Each line of hypothesis is a half generation further away than the previous. And interestingly enough, the possible hypothesis marked in green move up a generation to compensate for this difference.
WATO’s gives you the calculated probabilities of each hypothesis:
So this is staying that Hypothesis 5, that this person is a child of a half-sibling of Grace’s other children is the most likely and is 52 times more likely than Hypothesis 2. Three other are possible and the rest are not statistically possible.
I love the detailed score calculation that Leah and Jonny put together. It gives you everything you’d ever want to know about each relationship in each hypothesis. And you can see how the probabilities were arrived at:
Now can you guess which Hypothesis is the correct one? (spoiler below)
Family Tree DNA data stripping out small < 7 cM Matches
I had thought that WATO was based on the numbers from Blaine Bettinger’s Shared cM project. As I was calculating and writing the above, Jonny Perl responded to one of my posts on Facebook and said:
“The probabilities are actually separate from the shared cM project. In WATO v1 they’re from Ancestry’s white paper on matching and in v2 they are extrapolated from the probabilities AncestryDNA displays in the popup when you click on the cM amount.”
So I asked Jonny if it might be better to use Ancestry shared cM with WATO than to use Family Tree DNA data with it. He said yes, and pointed me to his Individual Match Filter tool (IMF) to strip Family Tree DNA matches back to a certain threshold (default is 7 cM).
Well Terry had done most of this work already for me and had many of the Family Tree DNA shared cM values already stripped back to only include 7 cM or larger values. I’m sure Terry would have liked to have known about Jonny’s tool as it would have saved him a lot of time.
I plotted Terry’s filtered numbers versus the non-filtered and got this relationship:
Notice this is a pretty strong relationship, and you can see that the trend line gives a pretty good estimate of what the filtered Family Tree DNA shared cM should be. The equation is basically saying that subtracting 50 cM from your unfiltered value will give you a decent filtered value. It should work okay for values greater than 100 cM, but obviously won’t be as good for smaller values.
Now I’ll use the filtered Family Tree DNA values in WATO instead of the unfiltered and we’ll see what happens:
This gives 5 feasible hypotheses with Hypothesis 2 coming on top being 8 times more likely than Hypothesis 5.

### [GIVEN INFORMATION]
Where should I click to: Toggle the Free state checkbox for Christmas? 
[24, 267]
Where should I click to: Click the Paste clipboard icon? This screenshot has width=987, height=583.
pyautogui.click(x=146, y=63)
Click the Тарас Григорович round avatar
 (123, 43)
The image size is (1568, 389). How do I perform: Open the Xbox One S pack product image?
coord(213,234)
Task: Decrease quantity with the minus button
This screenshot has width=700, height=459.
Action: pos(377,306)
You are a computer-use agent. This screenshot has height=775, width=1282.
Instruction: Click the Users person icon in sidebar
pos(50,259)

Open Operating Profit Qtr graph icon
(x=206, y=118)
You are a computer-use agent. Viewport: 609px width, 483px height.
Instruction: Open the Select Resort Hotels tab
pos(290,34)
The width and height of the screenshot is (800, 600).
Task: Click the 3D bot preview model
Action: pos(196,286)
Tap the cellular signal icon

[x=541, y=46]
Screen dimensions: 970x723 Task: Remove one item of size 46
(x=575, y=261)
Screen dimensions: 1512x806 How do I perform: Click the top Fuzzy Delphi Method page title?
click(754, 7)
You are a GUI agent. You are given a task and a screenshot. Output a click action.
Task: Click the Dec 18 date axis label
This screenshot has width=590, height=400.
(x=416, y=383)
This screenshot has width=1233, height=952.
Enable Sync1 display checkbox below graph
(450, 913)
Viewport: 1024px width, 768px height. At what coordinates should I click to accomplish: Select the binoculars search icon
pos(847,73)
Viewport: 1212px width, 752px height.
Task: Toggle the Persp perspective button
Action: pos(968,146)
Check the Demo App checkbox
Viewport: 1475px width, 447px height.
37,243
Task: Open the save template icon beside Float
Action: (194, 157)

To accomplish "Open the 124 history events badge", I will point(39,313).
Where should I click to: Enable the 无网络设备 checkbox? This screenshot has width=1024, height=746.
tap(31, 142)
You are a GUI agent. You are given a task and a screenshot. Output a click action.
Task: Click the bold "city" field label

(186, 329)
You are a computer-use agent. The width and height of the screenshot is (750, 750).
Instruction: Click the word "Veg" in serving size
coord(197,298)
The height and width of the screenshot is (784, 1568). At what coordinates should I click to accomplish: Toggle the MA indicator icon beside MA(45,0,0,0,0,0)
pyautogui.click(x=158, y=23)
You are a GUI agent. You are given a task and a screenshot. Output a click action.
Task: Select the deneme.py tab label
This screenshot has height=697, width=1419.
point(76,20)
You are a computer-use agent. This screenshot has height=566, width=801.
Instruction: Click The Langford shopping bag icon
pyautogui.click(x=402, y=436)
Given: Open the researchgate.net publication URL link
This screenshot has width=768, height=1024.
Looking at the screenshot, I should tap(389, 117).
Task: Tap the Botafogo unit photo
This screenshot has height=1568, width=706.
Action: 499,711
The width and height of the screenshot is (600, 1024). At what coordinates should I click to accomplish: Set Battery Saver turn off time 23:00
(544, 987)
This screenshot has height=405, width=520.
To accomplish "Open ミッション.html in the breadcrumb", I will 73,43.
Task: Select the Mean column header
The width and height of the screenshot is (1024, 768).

### [WHAT THE TASK ASKS]
Continue the text about testing family-relationship hypotheses in WATO with DNA match data from where it stops, starting after its final sentence.

### [YOUR RESPONSE]
Ancestry DNA data for the same Known Relationship
Jonny’s comment also prompted me to try our Ancestry DNA matches. 11 of our 14 people above had originally tested at Ancestry DNA and those tests were later uploaded to FTDNA, so we still have 10 people we can compare with our 11th.
Putting in the Ancestry DNA shared cM values, we get this:
The Ancestry cM values we put in were actually not too different than the filtered FTDNA values. In fact, the biggest difference between them was 35 cM The conclusion is the same with Hypothesis 2 being ahead of Hypothesis 5, but only being about 2 times more likely.
The Answer and Some Observations
The correct hypothesis is Hypothesis 2.
So it does seem that WATO is doing a good job and picked the correct Hypothesis with both the filtered FTDNA data and the Ancestry data.
Even though there are a few choices of possible valid Hypothesis, adding the known generational level of the tester and/or their age, will help to invalidate some and make one more likely.
I was worried that the endogamy would be a factor, but it seems not to be. Only the unfiltered FTDNA did not pick the correct answer on its number one hypothesis, and that is due to the many extra segments (about 50 cM worth) included in those numbers. As a result, it preferred to pick the hypothesis which was a half generation higher.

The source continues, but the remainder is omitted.